Should Junior WRC be one-make or multi-make?

Currently the WRC support category is a one-make contest for Ford Fiesta Rally3s

WRC 2023

At first it was Citroën that dominated. Suzuki and Renault then got in on the act before Citroën muscled its way back to the front again.

But save for a few years in the middle, the 2010s and so far the ’20s have all been about Ford.

The Blue Oval’s current streak of consecutive Junior World Rally Championships is six, and that’s guaranteed to stretch to seven this year given the entire field is driving Fiestas.

However it’s not a record you’ll hear the marketing team shout about, as JWRC is now a one-make formula. It has been since 2011. Which is why Fords have swept the board ever since, apart from 2014-16 when Citroën held the tender.

From 2001 when a certain Sébastien Loeb became the first ever Junior world champion through to 2010, any FIA homologated Super 1600 car was eligible.

Why’s any of this relevant?

Mainly because M-Sport Poland’s Ford Fiesta Rally3, the current car used in JWRC, is about to have a rival for the first time with the Renault Clio Rally3 closing in on homologation.

WRC 2023

And while Renault isn’t interested in running JWRC – in fact it’s not even going to be running a factory program for the Clio at all – DirtFish understands there might be interest in JWRC if it was opened up to multiple makes again.
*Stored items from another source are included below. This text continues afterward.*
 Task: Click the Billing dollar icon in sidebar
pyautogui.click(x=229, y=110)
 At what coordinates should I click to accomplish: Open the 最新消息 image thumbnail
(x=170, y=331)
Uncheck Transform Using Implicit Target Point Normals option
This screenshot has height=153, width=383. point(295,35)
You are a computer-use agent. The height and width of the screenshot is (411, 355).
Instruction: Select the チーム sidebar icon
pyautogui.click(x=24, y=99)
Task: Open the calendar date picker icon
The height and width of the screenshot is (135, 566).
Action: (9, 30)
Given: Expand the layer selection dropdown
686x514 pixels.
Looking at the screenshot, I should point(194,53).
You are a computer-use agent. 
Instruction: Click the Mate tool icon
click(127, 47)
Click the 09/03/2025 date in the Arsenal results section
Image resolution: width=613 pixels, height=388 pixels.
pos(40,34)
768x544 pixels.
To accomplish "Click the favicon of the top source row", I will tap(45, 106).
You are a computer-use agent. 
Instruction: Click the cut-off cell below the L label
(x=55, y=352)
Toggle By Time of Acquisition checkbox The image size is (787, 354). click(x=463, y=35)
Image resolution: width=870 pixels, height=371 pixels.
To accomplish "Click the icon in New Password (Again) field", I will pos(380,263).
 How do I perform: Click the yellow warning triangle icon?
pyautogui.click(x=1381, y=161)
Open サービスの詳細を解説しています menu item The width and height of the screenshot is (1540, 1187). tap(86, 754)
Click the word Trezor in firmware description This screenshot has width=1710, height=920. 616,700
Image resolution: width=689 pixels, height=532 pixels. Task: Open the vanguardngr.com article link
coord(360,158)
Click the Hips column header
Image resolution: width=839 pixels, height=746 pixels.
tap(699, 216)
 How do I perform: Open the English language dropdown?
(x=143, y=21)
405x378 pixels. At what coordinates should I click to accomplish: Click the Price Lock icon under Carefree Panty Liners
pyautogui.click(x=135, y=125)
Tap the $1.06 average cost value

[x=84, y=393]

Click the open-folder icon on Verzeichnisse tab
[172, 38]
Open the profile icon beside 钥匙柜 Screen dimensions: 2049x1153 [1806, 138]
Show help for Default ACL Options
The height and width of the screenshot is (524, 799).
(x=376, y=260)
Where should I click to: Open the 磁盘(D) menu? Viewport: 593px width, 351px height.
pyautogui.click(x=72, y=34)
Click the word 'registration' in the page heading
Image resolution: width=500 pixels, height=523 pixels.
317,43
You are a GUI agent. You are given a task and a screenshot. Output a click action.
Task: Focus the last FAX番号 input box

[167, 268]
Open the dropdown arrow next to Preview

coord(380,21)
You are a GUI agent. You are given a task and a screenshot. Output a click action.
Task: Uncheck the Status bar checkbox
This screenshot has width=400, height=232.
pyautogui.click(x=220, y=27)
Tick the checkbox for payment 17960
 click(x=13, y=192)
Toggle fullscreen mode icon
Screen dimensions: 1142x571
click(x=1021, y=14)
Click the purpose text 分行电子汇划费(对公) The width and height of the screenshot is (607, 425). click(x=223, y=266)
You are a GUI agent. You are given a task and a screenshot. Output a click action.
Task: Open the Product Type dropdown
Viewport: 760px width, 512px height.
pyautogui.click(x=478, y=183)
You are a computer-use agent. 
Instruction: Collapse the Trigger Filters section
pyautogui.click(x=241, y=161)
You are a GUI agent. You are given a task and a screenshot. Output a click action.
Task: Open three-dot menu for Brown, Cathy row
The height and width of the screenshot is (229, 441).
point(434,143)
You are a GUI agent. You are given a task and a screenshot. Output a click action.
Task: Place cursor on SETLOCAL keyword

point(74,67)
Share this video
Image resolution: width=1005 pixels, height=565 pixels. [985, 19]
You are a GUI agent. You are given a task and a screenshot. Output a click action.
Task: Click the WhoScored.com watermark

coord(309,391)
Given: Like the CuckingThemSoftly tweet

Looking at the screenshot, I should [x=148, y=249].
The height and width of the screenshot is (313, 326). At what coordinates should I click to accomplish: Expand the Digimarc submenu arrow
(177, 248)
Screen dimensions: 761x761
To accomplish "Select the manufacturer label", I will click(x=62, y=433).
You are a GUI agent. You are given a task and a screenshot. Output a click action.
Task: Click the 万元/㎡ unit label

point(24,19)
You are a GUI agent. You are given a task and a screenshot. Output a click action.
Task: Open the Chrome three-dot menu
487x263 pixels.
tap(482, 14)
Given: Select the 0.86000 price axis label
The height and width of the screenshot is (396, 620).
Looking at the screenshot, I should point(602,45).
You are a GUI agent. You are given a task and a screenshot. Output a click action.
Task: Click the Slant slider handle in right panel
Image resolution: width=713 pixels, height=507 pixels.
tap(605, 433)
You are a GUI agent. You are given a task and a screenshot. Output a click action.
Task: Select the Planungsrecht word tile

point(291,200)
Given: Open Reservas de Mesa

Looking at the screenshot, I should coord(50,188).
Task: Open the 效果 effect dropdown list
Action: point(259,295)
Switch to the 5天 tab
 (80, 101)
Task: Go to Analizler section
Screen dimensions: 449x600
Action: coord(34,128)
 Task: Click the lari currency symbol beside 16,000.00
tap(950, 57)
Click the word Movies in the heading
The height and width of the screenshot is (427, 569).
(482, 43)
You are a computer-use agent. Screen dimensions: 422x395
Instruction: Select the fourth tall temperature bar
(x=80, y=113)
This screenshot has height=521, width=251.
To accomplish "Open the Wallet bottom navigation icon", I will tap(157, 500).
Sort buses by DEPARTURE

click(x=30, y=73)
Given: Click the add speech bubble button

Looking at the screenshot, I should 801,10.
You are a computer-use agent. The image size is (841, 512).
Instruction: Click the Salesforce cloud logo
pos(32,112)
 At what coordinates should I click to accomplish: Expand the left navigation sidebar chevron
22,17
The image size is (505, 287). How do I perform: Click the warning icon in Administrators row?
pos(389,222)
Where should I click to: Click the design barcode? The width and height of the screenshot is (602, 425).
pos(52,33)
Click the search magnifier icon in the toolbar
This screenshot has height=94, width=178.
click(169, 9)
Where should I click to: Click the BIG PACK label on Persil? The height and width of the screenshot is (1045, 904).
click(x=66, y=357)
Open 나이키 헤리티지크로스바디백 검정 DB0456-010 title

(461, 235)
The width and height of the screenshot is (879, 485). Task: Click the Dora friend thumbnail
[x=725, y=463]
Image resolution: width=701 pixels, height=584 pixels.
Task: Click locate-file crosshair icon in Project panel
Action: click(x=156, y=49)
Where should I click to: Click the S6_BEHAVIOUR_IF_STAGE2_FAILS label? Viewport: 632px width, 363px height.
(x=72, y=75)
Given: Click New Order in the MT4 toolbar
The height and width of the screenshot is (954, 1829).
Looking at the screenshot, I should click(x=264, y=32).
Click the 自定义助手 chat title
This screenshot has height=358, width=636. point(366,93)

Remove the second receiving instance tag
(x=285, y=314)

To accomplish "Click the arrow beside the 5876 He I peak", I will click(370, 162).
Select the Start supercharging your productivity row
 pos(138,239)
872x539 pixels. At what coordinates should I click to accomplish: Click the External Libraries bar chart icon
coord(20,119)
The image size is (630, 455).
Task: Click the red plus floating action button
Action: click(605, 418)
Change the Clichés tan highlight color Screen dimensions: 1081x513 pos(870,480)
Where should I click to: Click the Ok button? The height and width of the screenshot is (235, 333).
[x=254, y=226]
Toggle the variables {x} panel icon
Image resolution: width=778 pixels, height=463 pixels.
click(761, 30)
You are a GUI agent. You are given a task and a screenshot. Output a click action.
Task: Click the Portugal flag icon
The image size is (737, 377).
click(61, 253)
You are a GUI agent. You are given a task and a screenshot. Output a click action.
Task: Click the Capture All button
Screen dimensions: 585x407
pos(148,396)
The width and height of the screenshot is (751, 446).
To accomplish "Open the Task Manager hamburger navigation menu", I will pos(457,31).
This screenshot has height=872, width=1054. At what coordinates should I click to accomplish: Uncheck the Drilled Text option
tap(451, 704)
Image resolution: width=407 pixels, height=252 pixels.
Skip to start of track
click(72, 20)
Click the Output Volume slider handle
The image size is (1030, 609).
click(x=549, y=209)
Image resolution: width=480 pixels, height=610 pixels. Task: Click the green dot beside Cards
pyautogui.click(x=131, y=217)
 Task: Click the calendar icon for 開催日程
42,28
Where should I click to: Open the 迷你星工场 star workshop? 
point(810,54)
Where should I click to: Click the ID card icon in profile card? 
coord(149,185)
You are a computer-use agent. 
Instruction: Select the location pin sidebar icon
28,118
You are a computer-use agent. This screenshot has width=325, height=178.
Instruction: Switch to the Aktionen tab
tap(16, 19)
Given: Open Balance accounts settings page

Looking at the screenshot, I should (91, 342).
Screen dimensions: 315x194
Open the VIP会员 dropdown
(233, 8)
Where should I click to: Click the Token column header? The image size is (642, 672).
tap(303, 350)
So should JWRC be opened up for more cars again, or is it all about drivers proving themselves in the same car?

The perfect person to turn to right now is M-Sport Poland’s managing director and JWRC championship manager Maciej Woda. So we shall.

“It depends what you want to achieve,” Woda told DirtFish.

“If you want to have very strong competition between the cars and you are not worried about the price – open it to all the manufacturers, open to everybody.

“If you want to control the price and if you want to find the fastest driver, for me the single supplier and single maintenance, the way we are doing it now, is the way forward.”

That may sound like a line of self interest from Woda, but it’s not.

“Whether it’s with us, whether it’s with someone else, for me this is the way forward,” he continued. “So it all depends on what you want.

“You open it to all the manufacturers and you will have a team, let’s name it Renault for example, that will want to prove that they are the fastest – the budget will double, easily.

“And we’ve seen it in S2000 days where budget for doing S2000 at the top level was crazy high and you couldn’t just come and compete with your small team.

“So I think that’s what’s going to happen if this would be open to all the manufacturers. And then you have another thing if you open it to all the manufacturers that is fine, but who is providing the prize?

“Please bear in mind that we are providing the prize for the winner which is another step in the career.

“If there is a budget for the prize and, like I said, if we are not mindful of the cost to all the drivers then yeah we should open it to all the manufacturers, for sure it would be a cracking championship.”

It’s a tough one. Heart says open it up, head says keep it as it is.

The stars of this year’s JWRC are back in action in Croatia this week.